Ayer pensé en ti, en tu pelo, en tus ojos. Pensé en todos esos momentos que compartimos y que ya no volveremos a vivir jamás. Recordé tu risa y tu llanto, recordé lo gilipollas que fui yo y lo mala que fuiste tú, recordé lo mucho que te quise y lo mucho que me quisiste. Amor, ese sentimiento que nunca volverá a florecer entre nosotros, un nosotros que ya no existe.
Recordé que no supe lo que era entregarse a una persona y a un sentimiento hasta que te conocí, hasta que escuché esa primera frase de tus labios dirigida a mí, el hombre con más suerte del mundo: “Eres un payaso”. Recordé tu siempre bella sonrisa, que todavía me atormenta en ocasiones, aunque hayan pasado mil años desde la última vez que yo fuese el causante de esa sonrisa.
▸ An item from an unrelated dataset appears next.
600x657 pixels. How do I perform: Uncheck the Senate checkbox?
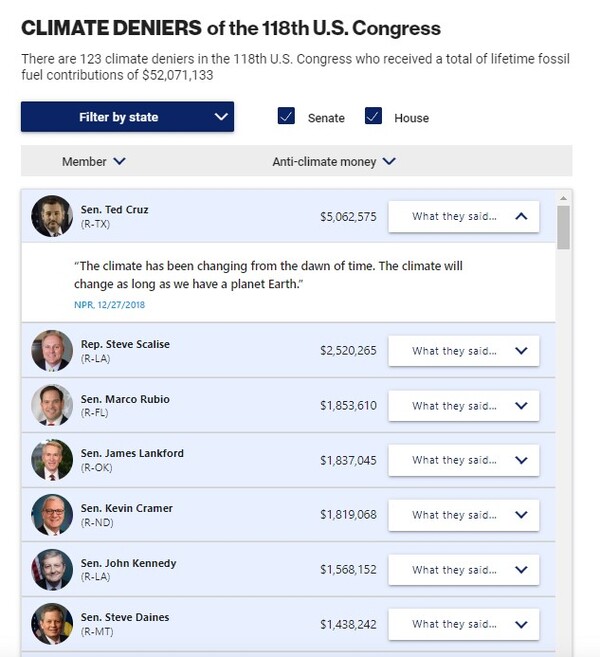pos(287,117)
Recordé lo frío que siempre fui. Recordé el calor que me diste, intentando dar vida a este cuerpo inerte. Recordé tus nulos intentos de calentarme mis congeladas manos, un hielo que no provenía del exterior, sino del alma. Mis manos siempre fueron frías, porque yo mismo siempre lo fui. Pero poco a poco, sin darnos cuenta, mis manos, al igual que mi alma, se fueron calentando de tanto unirlas a las tuyas. Poco a poco me fuiste dando calor con ese fuego que algunos llaman amor. Poco a poco me hiciste vivir, sentir, hacerme ver que la vida era algo que valía la pena sentir, que ser de piedra no compensa cuando los golpes duelen igual pero te pierdes lo mejor de este mundo.
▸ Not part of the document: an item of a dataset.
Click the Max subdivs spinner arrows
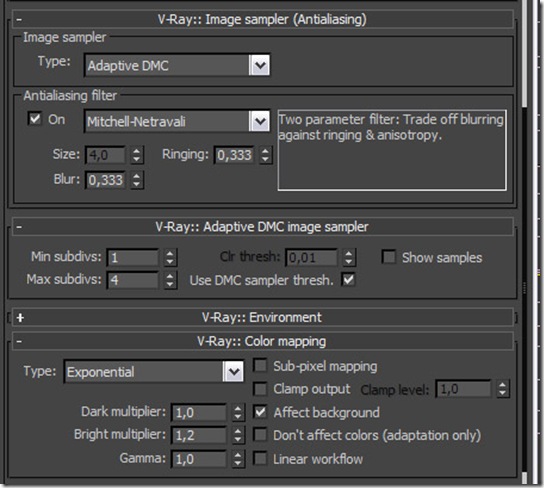Image resolution: width=544 pixels, height=488 pixels. click(x=170, y=280)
Lástima, querida, que no me diese cuenta que el esfuerzo que hiciste para mantener vivo ese fuego dentro de mí, dentro del hombre más frío que jamás conociste, dentro de “Ice Man”, como en ocasiones me llamaba a mi mismo, provocando tu sonrisa. Lástima que, para que ese fuego siguiera vivo dentro de mí y me diese la vida, tuvieses que sacrificar el tuyo. Siempre te he pedido perdón, y cuando menos te lo has esperado. Y tú nunca has sabido por qué. Y en realidad yo tampoco, hasta ahora mismo. Ahora me doy cuenta de que te pedía perdón por tu sacrificio, por haber dejado que tu fuego se apagara al estar demasiado pendiente del mío, un fuego que necesitaba más que nada en este mundo. Un fuego que, como el tuyo, se acabó apagando cuando dejaste de alimentarlo, un fuego que acabó yéndose, dejándome en la más oscura de todas las tinieblas que puedas imaginar.
Podría pasarme toda la vida pidiéndote perdón, y aun así no quedaría contento, porque sé que ningún “lo siento” podrá compensar todo lo que te hice sufrir. Pero no puedo hacerlo, así que desde aquí te digo que éste será el último y más sincero de mis “Perdóname”. Porque ahora que conozco el motivo por el que te pedí perdón durante tanto tiempo, no tiene sentido seguir repitiéndolo. No volverás a oírlo de ninguna de mis conversaciones, ni a escucharlo de mi voz. Lo siento. Espero que puedas, sepas y quieras perdonarme, aunque yo no lo hiciera en tu situación. Espero que seas mejor persona que yo.